S... UN JEUNE HOMME SAAMAKA (1)
26/12/2013
« Civilisé, mais qui garde sa culture comme elle est »
Avant-propos
S... est un jeune homme vivant dans lOuest de la Guyane. Il se définit lui-même comme : « un jeune homme, civilisé, mais qui garde sa culture comme elle est ». Il fait partie du groupe Saamaka (Saramaca), un des principaux groupes sociaux issus du marronnage, présent principalement au Suriname et en Guyane. Il a grandi au bord du fleuve Maroni, sur sa rive Surinamaise. Né d'un père guyanais et d'une mère surinamaise, élevé dans ses premières années par sa tante, tous sont Saamaka et soit Français soit Surinamais. Savoir cela permet d'isoler un certain nombre de problématiques liées à la question de l?immigration, légale ou non, et à celle de l'insertion sociale. J'ai connu S... alors qu'il était en recherche d'emploi et que j'étais en situation de lui permettre de travailler. Dès le début nous avons parlé, conversé, échangé, sympathisé. J'avais alors depuis un certain temps l'idée de mener un travail d'élucidation relatif aux fractures socio-culturelles et aux ponts susceptibles de les enjamber. Ce qui est rapporté ici n'est pas un travail de recensement des pratiques culturelles ou religieuses, d'autres l'ayant fait mieux que moi. Il s'est agi plutôt de saisir toutes les articulations qui, à la fois, ancrent le jeune homme dans sa culture et le placent dans une dynamique d'inclusion (et non d'assimilation !) dans la société occidentale moderne. Le résultat du travail que nous avons mené ensemble, S... et moi, ce sont des entretiens enregistrés puis transcrits. Je n'ai pas, pour ma part, une formation spécifiquement anthropologique, encore moins ethnographique, ce qui pourra, à propos de la forme, gêner plus d'un spécialiste pointilleux. Mes seules « techniques » de recherche ont été l'attention, le questionnement, l'écoute et la réciprocité de l?échange.

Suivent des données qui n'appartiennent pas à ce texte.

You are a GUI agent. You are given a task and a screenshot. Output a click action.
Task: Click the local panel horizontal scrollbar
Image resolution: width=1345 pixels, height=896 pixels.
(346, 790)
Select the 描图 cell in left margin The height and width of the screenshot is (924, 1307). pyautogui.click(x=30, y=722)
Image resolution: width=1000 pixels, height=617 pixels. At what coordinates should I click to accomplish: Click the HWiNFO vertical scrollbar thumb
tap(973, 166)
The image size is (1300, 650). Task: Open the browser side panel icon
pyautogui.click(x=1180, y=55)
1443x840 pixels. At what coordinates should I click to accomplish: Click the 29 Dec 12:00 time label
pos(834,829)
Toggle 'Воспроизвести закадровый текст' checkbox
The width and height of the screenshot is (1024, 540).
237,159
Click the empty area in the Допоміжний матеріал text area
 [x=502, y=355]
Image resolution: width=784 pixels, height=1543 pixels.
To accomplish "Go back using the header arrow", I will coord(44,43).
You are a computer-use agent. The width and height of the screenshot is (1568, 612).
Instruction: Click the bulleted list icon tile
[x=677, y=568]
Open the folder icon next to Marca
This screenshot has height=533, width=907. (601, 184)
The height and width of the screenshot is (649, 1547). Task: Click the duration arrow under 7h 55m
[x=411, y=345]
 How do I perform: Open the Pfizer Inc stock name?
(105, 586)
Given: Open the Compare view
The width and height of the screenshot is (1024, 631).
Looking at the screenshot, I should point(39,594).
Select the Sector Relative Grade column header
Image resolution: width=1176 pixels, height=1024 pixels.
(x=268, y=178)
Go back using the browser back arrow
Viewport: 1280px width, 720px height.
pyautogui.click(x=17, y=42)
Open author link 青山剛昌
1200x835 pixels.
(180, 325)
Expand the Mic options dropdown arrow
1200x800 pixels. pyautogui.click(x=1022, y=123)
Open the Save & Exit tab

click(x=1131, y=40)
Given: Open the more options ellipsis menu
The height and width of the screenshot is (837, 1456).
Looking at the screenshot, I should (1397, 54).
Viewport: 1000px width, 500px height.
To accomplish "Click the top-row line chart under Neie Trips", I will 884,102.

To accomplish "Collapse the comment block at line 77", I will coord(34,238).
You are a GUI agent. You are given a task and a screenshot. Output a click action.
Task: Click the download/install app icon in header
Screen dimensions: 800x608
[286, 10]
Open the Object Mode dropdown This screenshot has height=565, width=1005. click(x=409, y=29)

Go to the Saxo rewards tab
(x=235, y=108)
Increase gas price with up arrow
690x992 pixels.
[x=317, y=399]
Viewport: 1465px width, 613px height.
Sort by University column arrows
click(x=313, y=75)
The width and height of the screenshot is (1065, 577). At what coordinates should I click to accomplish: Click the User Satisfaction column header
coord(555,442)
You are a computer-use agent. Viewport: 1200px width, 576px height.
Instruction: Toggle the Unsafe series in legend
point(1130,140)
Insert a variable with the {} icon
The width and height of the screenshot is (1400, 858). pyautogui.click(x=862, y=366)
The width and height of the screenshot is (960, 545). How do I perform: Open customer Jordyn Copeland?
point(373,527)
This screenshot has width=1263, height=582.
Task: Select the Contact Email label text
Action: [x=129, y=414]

Puisqu'il me faut bien apporter quelques précisions sur la forme, disons que j'ai essayé de « polir » la parole de S... (qui s'est exprimé en français la plupart du temps) sans chercher à en faire une langue syntaxiquement ou grammaticalement correcte. Par exemple, j'ai rétabli systématiquement tous les ne (négation) qui font cruellement défaut à l'oral, - y compris d'ailleurs chez nos compatriotes francophones de langue maternelle -. Ensuite, l'emploi qui parfois semblait indéterminé du présent, de l'imparfait et du passé composé m'a plongé plus d'une fois dans l'embarras. Mais cela est symptomatique d'une construction intellectuelle du temps différente de la nôtre (parfois même le présent est utilisé pour rapporter une action passée, mais s'étant répétée ou ayant été habituelle). J'ai donc opté pour le respect du code français d'utilisation des temps de conjugaison : un événement qui dure est rapporté le plus souvent à l'imparfait de l'indicatif, une action terminée au passé composé.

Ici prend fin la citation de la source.